> **Goals**
- A) Summarize the European Neighbourhood Policy passage in two sentences.
- B) In the European Neighbourhood Policy passage, on what date did the Commission and High Representative produce "A New Response to a Changing Neighbourhood"?

> **Given passage**
■ ■ ■

2.30 European Neighbourhood Policy was first proposed by the Commission in 2003-2004 as a framework policy through which an enlarged EU could strengthen and deepen relations with its 16 closest neighbours (Algeria, Armenia, Azerbaijan, Belarus, Egypt, Georgia, Israel, Jordan, Lebanon, Libya, Moldova, Morocco, Occupied Palestinian Territory, Syria, Tunisia and Ukraine) with a view to counteracting risks of marginalisation for the neighbouring countries which had not participated in the historic 2004 enlargement and therefore ensuring the strengthening of a shared area of prosperity, stability and security.

2.31 On 25 May 2011, as the centrepiece of a review of the ENP, the Commission and High Representative produced this further Joint Communication — "A New Response to a Changing Neighbourhood" — which builds on the previous Joint Communication.

2.32 It begins by noting that since its inception in 2004, the ENP has promoted a variety of important initiatives, particularly on the trade and economic front, which have allowed the EU and its neighbours to develop stronger relationships, exchanges and co-operation in virtually all policy fields, from energy to education, from transport to research. It says that EU assistance has increased and is better targeted:

"But there is room for improvement on all sides of the relationship. Recent events and the results of the review have shown that EU support to political reforms in neighbouring countries has met with limited results. There is for example a need for greater flexibility and more tailored responses in dealing with rapidly evolving partners and reform needs — whether they are experiencing fast regime change or a prolonged process of reform and democratic consolidation. Coordination between the EU, its Member States and main international partners is essential and can be improved."

■ ■ ■

> **Dataset section**

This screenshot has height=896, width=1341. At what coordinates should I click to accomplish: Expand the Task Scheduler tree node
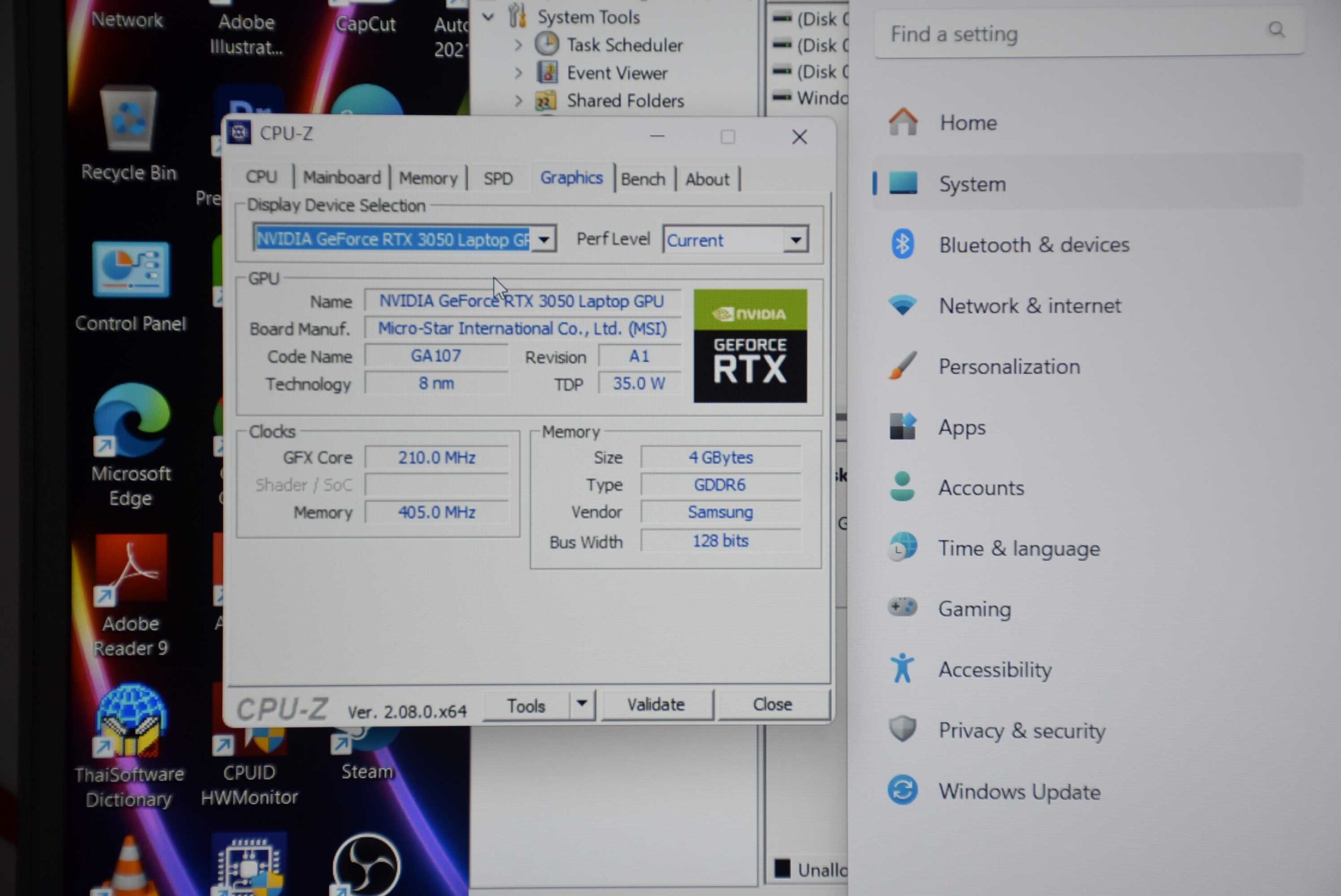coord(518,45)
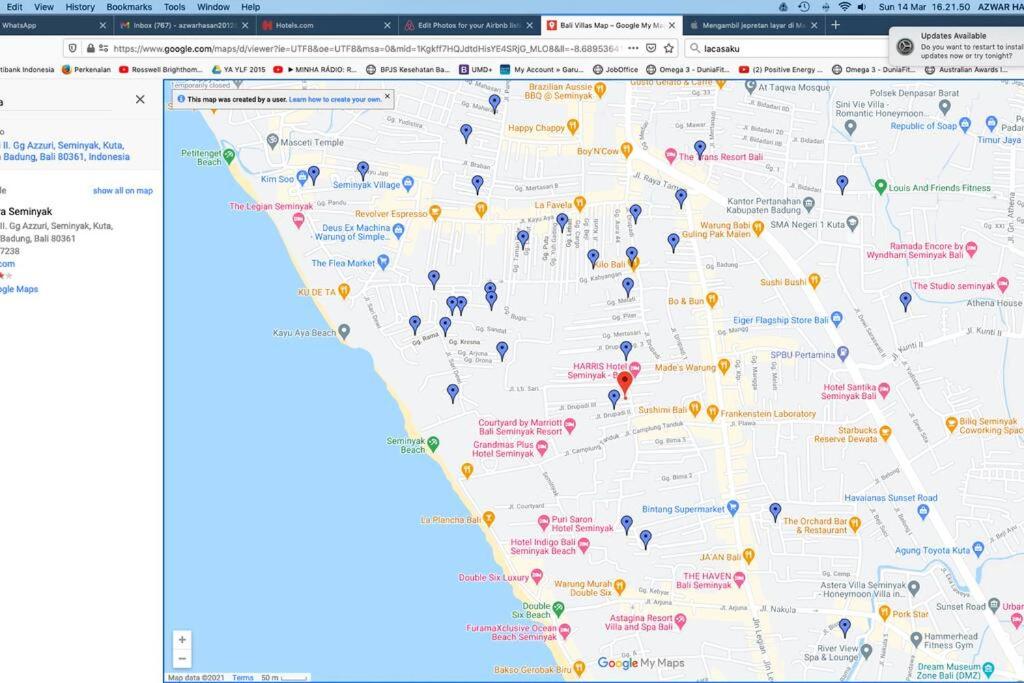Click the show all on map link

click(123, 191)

■ ■ ■

> **Solutions for each task**
- A) The European Neighbourhood Policy was proposed by the Commission in 2003-2004 as a framework through which an enlarged EU could strengthen relations with its 16 closest neighbours and counter their risk of marginalisation after the 2004 enlargement. A 2011 Joint Communication, the centrepiece of a review of the policy, notes that it has fostered stronger relationships and cooperation in virtually all policy fields, but says EU support for political reform has had limited results and calls for more flexible, tailored responses and improved coordination.

- B) 25 May 2011